▶ **About this exercise**: Find each line below containing the word "Services" and copy it.

(Saved entries)

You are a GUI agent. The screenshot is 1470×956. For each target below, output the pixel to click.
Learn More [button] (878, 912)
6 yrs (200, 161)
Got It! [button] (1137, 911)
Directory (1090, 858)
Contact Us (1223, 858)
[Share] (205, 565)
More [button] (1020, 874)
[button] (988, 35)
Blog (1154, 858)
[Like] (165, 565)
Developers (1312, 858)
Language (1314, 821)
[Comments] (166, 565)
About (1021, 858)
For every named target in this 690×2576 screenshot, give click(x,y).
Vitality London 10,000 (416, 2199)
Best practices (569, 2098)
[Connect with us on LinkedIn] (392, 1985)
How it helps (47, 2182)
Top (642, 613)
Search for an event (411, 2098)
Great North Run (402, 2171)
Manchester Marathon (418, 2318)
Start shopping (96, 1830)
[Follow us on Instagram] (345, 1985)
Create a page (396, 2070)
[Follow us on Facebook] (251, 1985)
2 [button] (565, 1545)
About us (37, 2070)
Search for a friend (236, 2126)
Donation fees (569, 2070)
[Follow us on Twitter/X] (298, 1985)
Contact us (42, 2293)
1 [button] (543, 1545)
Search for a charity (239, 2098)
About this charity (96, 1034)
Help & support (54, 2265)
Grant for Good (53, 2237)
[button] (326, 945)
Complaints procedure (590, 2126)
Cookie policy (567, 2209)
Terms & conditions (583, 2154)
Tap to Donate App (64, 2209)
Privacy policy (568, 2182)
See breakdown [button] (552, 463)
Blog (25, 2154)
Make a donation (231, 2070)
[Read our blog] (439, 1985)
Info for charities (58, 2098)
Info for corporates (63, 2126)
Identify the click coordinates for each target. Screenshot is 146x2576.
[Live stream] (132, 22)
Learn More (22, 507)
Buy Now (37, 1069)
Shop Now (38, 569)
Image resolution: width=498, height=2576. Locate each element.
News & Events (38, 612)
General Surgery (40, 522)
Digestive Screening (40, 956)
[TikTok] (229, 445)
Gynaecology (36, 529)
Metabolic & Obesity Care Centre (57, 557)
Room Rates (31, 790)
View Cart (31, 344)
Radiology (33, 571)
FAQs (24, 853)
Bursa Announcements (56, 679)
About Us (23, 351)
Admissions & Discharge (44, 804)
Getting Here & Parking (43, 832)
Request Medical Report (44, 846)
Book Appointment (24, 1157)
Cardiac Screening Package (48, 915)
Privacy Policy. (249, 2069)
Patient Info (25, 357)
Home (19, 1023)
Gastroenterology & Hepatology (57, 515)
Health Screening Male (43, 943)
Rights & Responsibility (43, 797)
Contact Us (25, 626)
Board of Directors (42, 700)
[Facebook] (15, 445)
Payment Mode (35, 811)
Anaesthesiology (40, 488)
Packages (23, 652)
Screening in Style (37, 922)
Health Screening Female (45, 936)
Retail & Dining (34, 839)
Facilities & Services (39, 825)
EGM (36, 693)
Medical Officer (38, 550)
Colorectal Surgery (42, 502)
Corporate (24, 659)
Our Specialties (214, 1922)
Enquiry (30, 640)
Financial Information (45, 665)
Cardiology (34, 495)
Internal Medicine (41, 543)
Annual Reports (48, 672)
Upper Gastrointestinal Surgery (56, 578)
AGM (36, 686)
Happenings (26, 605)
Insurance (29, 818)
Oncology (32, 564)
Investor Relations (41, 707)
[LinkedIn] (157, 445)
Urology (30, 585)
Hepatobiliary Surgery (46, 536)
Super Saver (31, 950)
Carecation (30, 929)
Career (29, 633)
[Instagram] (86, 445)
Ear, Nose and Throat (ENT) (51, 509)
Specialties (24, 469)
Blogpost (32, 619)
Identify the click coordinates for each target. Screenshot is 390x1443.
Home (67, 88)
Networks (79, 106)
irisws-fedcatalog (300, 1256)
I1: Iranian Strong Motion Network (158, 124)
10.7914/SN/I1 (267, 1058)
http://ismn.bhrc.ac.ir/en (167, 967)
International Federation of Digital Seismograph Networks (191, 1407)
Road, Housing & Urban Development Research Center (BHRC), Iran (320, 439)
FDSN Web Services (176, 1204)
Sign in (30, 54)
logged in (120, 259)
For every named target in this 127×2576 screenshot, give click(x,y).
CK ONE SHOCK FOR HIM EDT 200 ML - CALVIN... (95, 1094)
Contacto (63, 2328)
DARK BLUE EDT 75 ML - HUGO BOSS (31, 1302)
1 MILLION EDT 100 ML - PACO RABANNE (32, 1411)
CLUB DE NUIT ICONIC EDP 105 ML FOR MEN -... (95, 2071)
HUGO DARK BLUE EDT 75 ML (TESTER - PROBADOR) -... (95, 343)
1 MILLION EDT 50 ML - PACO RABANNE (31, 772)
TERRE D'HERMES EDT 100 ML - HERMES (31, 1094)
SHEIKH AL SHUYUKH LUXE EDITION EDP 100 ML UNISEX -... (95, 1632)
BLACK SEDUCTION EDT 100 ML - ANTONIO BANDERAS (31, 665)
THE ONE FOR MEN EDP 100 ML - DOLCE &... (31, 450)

▶ **Solved problem**:
Facilities & Services (39, 825)
FDSN Web Services (176, 1204)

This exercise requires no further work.